Communications are invited upon all subjects of Antiquarian or Architectural interest relating to the three counties. Correspondents are requested to write as plainly as possible, on one side of the paper only, with REPLIES, QUERIES and NOTES on SEPARATE SHEETS, and the name of the writer appended to each
LONGCOTT CHURCH.-This Church is about to be restored. It is ancientthe timbers of the roof probably XIII. century-the architectural features are of good character. The Vicar would be glad to receive contributions for the work which will cost about £800.
DALZELL FAMILY.-The following scrap of newspaper supposed to be of the date 1746 has been found on the back of an oil painting of General the Hon. Robert Dalzell, and is forwarded to us by a descendant of that gentleman :"We hear from Reading in Berks that General the Hon. Robert Dalzell considering the present scarcity of corn, the hard weather and the distress of the Farmers, lately ordered a bull to be killed to entertain all the inhabitants of the parish of Tidmarsh in that neighbourhood with a good dinner and a loaf, a large piece of beef, &c., and one shilling to be given to every deserving necessitous person in the Parish. Blessed is he who considereth the poor."
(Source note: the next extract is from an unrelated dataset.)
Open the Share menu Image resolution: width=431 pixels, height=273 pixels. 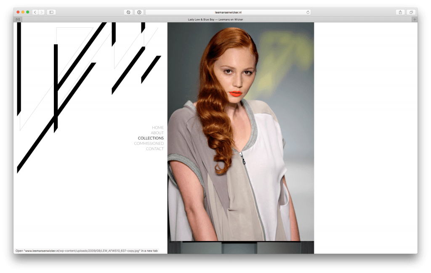tap(400, 12)
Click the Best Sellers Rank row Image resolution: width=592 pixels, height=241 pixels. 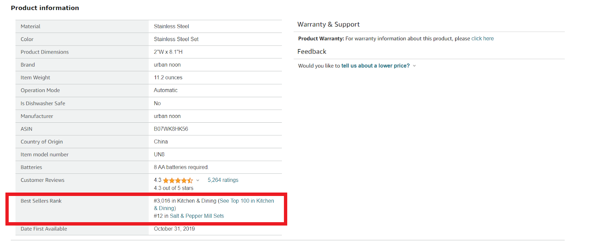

SOCIETY OF ANTIQUARIES.-At the reception of the President of the Society, Sir A. Wollaston Franks, on June 8th, there was exhibited at Burlington House a splendid collection of English Mediæval Paintings and Illuminated Manuscripts. The Dean and Chapter of Westminster and of Norwich lent some of their treasures, amongst which may be mentioned the Portrait of Richard II. (1395), Reredos (1380), Mass Book (1362), and many others.
ALDERMASTON.-We are very glad to hear that some mural paintings have been discovered at the Church of Aldermaston which Mr. Keyser is restoring. They were found beneath several coats of whitewash. One painting is a large figure of S. Christopher. It seems singularly felicitous that Mr. Keyser, who has devoted so much time and energy to the study of mural paintings, and whose book is the standard work on the subject, should have the satisfaction of discovering some paintings in his own church.
THE CHILTERN HUNDREDS.-The Rev. A. J. Foster, Vicar of Wootton, Bedfordshire, the author of "the Ouse" (S.P.C.K. 1891) is about to publish a book relating to Bucks, entitled "The Chiltern Hundreds." The author illustrates his topographical works with his own drawings. Messrs. Virtue will publish the work, to which we shall look forward with interest.
BYGONE BERKSHIRE.-Another volume of Mr. Andrews' Bygone series will be issued shortly. It is edited by the Editor of this Journal who has been fortunate in securing the aid of many able coadjutors. The following works by the Editor will be published in the autumn season :-"Old English Customs," "The Story of our Towns," and an historical romance entitled "The Sorceress of Paris."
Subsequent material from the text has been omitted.